ENTRIES PROVIDED:
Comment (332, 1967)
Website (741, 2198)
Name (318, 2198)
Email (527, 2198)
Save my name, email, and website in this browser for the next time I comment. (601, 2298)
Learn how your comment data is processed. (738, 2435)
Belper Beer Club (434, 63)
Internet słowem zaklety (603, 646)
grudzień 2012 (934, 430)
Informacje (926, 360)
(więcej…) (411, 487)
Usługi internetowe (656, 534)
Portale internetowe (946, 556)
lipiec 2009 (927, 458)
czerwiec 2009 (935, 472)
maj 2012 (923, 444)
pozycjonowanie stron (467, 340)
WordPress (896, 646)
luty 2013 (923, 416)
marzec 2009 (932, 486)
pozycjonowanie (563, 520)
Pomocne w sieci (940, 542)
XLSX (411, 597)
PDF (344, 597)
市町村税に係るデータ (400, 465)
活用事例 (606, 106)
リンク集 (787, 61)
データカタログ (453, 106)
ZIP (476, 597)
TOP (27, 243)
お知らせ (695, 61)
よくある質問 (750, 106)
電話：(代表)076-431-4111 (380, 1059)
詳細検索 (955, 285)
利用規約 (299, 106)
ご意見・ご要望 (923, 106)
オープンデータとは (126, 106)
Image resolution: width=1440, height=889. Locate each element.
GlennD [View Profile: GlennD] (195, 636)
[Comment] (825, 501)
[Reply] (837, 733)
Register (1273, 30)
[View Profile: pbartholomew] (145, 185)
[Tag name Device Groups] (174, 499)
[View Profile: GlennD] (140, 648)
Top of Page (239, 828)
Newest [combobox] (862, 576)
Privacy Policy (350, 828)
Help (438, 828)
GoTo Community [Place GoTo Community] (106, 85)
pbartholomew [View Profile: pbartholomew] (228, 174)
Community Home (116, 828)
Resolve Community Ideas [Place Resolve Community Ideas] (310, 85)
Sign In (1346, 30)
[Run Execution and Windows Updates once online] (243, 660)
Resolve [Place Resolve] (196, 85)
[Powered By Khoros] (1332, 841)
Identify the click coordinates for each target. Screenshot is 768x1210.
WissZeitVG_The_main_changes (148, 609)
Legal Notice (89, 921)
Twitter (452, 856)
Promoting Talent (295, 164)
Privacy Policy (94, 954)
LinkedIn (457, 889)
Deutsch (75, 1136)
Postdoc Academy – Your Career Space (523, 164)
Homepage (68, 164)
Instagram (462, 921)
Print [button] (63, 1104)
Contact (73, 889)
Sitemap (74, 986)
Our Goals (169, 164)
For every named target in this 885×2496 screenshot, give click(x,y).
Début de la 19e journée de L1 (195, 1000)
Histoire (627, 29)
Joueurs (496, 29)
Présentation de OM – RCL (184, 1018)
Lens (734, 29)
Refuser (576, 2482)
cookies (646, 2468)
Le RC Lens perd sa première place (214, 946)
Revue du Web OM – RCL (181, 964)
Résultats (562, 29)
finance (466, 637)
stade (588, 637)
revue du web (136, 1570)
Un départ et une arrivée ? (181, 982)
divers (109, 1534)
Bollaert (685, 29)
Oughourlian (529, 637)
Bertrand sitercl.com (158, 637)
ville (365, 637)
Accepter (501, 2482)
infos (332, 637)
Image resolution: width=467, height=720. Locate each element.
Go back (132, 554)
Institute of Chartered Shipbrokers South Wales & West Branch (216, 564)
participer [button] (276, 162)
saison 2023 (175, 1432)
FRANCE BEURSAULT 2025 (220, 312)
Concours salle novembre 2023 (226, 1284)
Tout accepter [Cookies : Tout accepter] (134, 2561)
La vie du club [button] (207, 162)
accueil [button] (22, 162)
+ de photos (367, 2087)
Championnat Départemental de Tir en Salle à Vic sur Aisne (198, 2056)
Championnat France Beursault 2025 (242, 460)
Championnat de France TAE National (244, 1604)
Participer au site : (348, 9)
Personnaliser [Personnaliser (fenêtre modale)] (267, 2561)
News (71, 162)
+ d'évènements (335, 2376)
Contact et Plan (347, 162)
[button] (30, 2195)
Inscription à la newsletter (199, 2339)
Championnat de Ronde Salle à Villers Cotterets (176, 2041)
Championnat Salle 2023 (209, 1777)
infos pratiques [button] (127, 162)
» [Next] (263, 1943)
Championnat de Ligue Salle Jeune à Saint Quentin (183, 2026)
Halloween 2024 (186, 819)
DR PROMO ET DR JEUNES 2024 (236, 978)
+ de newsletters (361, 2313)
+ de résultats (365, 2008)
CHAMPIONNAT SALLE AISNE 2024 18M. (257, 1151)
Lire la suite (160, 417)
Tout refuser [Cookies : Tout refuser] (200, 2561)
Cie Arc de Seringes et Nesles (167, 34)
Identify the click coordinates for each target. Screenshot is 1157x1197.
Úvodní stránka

WRITTEN PROBLEM: Reproduce every line of the records above verbatim, keeping their order.

TASK RESULT:
Comment (332, 1967)
Website (741, 2198)
Name (318, 2198)
Email (527, 2198)
Save my name, email, and website in this browser for the next time I comment. (601, 2298)
Learn how your comment data is processed. (738, 2435)
Belper Beer Club (434, 63)
Internet słowem zaklety (603, 646)
grudzień 2012 (934, 430)
Informacje (926, 360)
(więcej…) (411, 487)
Usługi internetowe (656, 534)
Portale internetowe (946, 556)
lipiec 2009 (927, 458)
czerwiec 2009 (935, 472)
maj 2012 (923, 444)
pozycjonowanie stron (467, 340)
WordPress (896, 646)
luty 2013 (923, 416)
marzec 2009 (932, 486)
pozycjonowanie (563, 520)
Pomocne w sieci (940, 542)
XLSX (411, 597)
PDF (344, 597)
市町村税に係るデータ (400, 465)
活用事例 (606, 106)
リンク集 (787, 61)
データカタログ (453, 106)
ZIP (476, 597)
TOP (27, 243)
お知らせ (695, 61)
よくある質問 (750, 106)
電話：(代表)076-431-4111 (380, 1059)
詳細検索 (955, 285)
利用規約 (299, 106)
ご意見・ご要望 (923, 106)
オープンデータとは (126, 106)
Image resolution: width=1440, height=889. Locate each element.
GlennD [View Profile: GlennD] (195, 636)
[Comment] (825, 501)
[Reply] (837, 733)
Register (1273, 30)
[View Profile: pbartholomew] (145, 185)
[Tag name Device Groups] (174, 499)
[View Profile: GlennD] (140, 648)
Top of Page (239, 828)
Newest [combobox] (862, 576)
Privacy Policy (350, 828)
Help (438, 828)
GoTo Community [Place GoTo Community] (106, 85)
pbartholomew [View Profile: pbartholomew] (228, 174)
Community Home (116, 828)
Resolve Community Ideas [Place Resolve Community Ideas] (310, 85)
Sign In (1346, 30)
[Run Execution and Windows Updates once online] (243, 660)
Resolve [Place Resolve] (196, 85)
[Powered By Khoros] (1332, 841)
Identify the click coordinates for each target. Screenshot is 768x1210.
WissZeitVG_The_main_changes (148, 609)
Legal Notice (89, 921)
Twitter (452, 856)
Promoting Talent (295, 164)
Privacy Policy (94, 954)
LinkedIn (457, 889)
Deutsch (75, 1136)
Postdoc Academy – Your Career Space (523, 164)
Homepage (68, 164)
Instagram (462, 921)
Print [button] (63, 1104)
Contact (73, 889)
Sitemap (74, 986)
Our Goals (169, 164)
For every named target in this 885×2496 screenshot, give click(x,y).
Début de la 19e journée de L1 (195, 1000)
Histoire (627, 29)
Joueurs (496, 29)
Présentation de OM – RCL (184, 1018)
Lens (734, 29)
Refuser (576, 2482)
cookies (646, 2468)
Le RC Lens perd sa première place (214, 946)
Revue du Web OM – RCL (181, 964)
Résultats (562, 29)
finance (466, 637)
stade (588, 637)
revue du web (136, 1570)
Un départ et une arrivée ? (181, 982)
divers (109, 1534)
Bollaert (685, 29)
Oughourlian (529, 637)
Bertrand sitercl.com (158, 637)
ville (365, 637)
Accepter (501, 2482)
infos (332, 637)
Image resolution: width=467, height=720. Locate each element.
Go back (132, 554)
Institute of Chartered Shipbrokers South Wales & West Branch (216, 564)
participer [button] (276, 162)
saison 2023 (175, 1432)
FRANCE BEURSAULT 2025 (220, 312)
Concours salle novembre 2023 (226, 1284)
Tout accepter [Cookies : Tout accepter] (134, 2561)
La vie du club [button] (207, 162)
accueil [button] (22, 162)
+ de photos (367, 2087)
Championnat Départemental de Tir en Salle à Vic sur Aisne (198, 2056)
Championnat France Beursault 2025 (242, 460)
Championnat de France TAE National (244, 1604)
Participer au site : (348, 9)
Personnaliser [Personnaliser (fenêtre modale)] (267, 2561)
News (71, 162)
+ d'évènements (335, 2376)
Contact et Plan (347, 162)
[button] (30, 2195)
Inscription à la newsletter (199, 2339)
Championnat de Ronde Salle à Villers Cotterets (176, 2041)
Championnat Salle 2023 (209, 1777)
infos pratiques [button] (127, 162)
» [Next] (263, 1943)
Championnat de Ligue Salle Jeune à Saint Quentin (183, 2026)
Halloween 2024 (186, 819)
DR PROMO ET DR JEUNES 2024 (236, 978)
+ de newsletters (361, 2313)
+ de résultats (365, 2008)
CHAMPIONNAT SALLE AISNE 2024 18M. (257, 1151)
Lire la suite (160, 417)
Tout refuser [Cookies : Tout refuser] (200, 2561)
Cie Arc de Seringes et Nesles (167, 34)
Identify the click coordinates for each target. Screenshot is 1157x1197.
Úvodní stránka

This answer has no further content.